The epidemiologic profile of dermatologic illnesses in relation to HIV varies between countries. This is mainly affected by economic and political factors pertaining to the availability of HAART, as well as the risk-taking behavior of patients. In Portugal, a few years after the recognition of HIV (1985-1991), the mucocutaneous manifestations were dominated by AIDS-defining conditions, such as oropharyngeal candidiasis and Kaposi sarcoma, as well as the aggravation of more common conditions, such as herpes simplex virus (HSV) infection, herpes zoster, dermatophytosis, seborrheic dermatitis, and drug-related skin disorders.2 However, for the past 5 years, there has been a decreasing trend in terms of the number of new HIV-infected cases but with an increasing number of people living with the infection alongside the increasing number of patients receiving HAART.3 These observations result to a less number of opportunistic infections, but instead there is the emergence of medical problems that were less common before4 and a shift to more chronic forms of illnesses.

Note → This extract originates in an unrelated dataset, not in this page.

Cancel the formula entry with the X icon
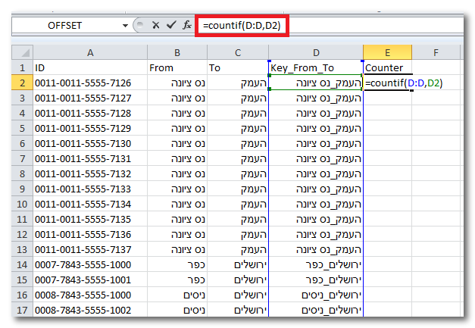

This study aims to have a descriptive measure of the current epidemiology of mucocutaneous pathology among HIV-positive patients, based on the referrals to the dermatology clinic of a tertiary hospital in Lisbon, Portugal, from 2009 to 2013. By understanding the trend and identifying shifts in the epidemiologic burden of disease, the authors hope to identify areas that can be bases for future research in assessing the economic burden of HIV in the field of dermatology and hence aid in the formulation of new policies and planning of resource allocation.5

Clinical Data

We accessed data from the electronic records of all HIV-infected patients on their first consult at the Specialized HIV Clinic of the Dermatology Service of Hospital de Santa Maria during the period of January 2009 to December 2013. These include in-hospital referrals as well as those referred from other hospitals in Greater Lisbon area. Dermatologic diagnoses were based on clinical data and, if needed, laboratory and pathologic correlations as in the case of malignant neoplasms. The medical ethics board of the hospital approved the study.

Statistical Analysis

The primary outcome variable was the frequency rate of identified skin diseases among the study participants, classified according to those receiving and not receiving HAART. We also determined the mean CD4 count for each diagnosis. The secondary outcome variables were the significant correlation of each diagnosis with the patient’s HAART status and the significant difference in the mean CD4 count among the diagnoses.

We analyzed the data statistically using IBM Statistical Package for the Social Sciences (SPSS) version 22. We used summary statistics, where N is the total number of HIV-infected patients included in the study. For the analysis of the secondary outcome variables, we used Pearson χ2 test (P < .05) to check for correlations between categorical data. For parametric data, we used independent samples t test at the same significance level.

Epidemiologic Profile

We initially assessed a total of 564 patients, of which 5% did not have CD4 count available on record. In the end, we included a total of 534 patients, of which 68.4% were males and 31.6% were females. They were mostly Caucasians with 18% non-Caucasians. The mean age at the time of dermatologic consult was 44.6 years (standard deviation [SD] = 11.9), whereas the mean age at initial HIV diagnosis was 36 years (SD = 11.9), both values with no significant difference between the genders. The average duration of HIV infection was 8.7 years (SD = 6.4). The primary mode of HIV transmission was heterosexual, with 18% being men having sex with men (MSM). History of intravenous (IV) drug use was identified in 21.8%, of which 96.6% were Portuguese and 98.3% were heterosexuals. Also, the majority of the study population had HIV-1, with 3.9% HIV-2, of which 76% were non-Caucasians.

In this study, around 82.8% were receiving HAART at the time of their dermatologic consult. Almost all (96.4%) of them were compliant, with no significant difference between genders. The 3.4% of those who were not compliant were all heterosexuals. In this case, noncompliance was significantly correlated with the history of IV drug use (P < .05).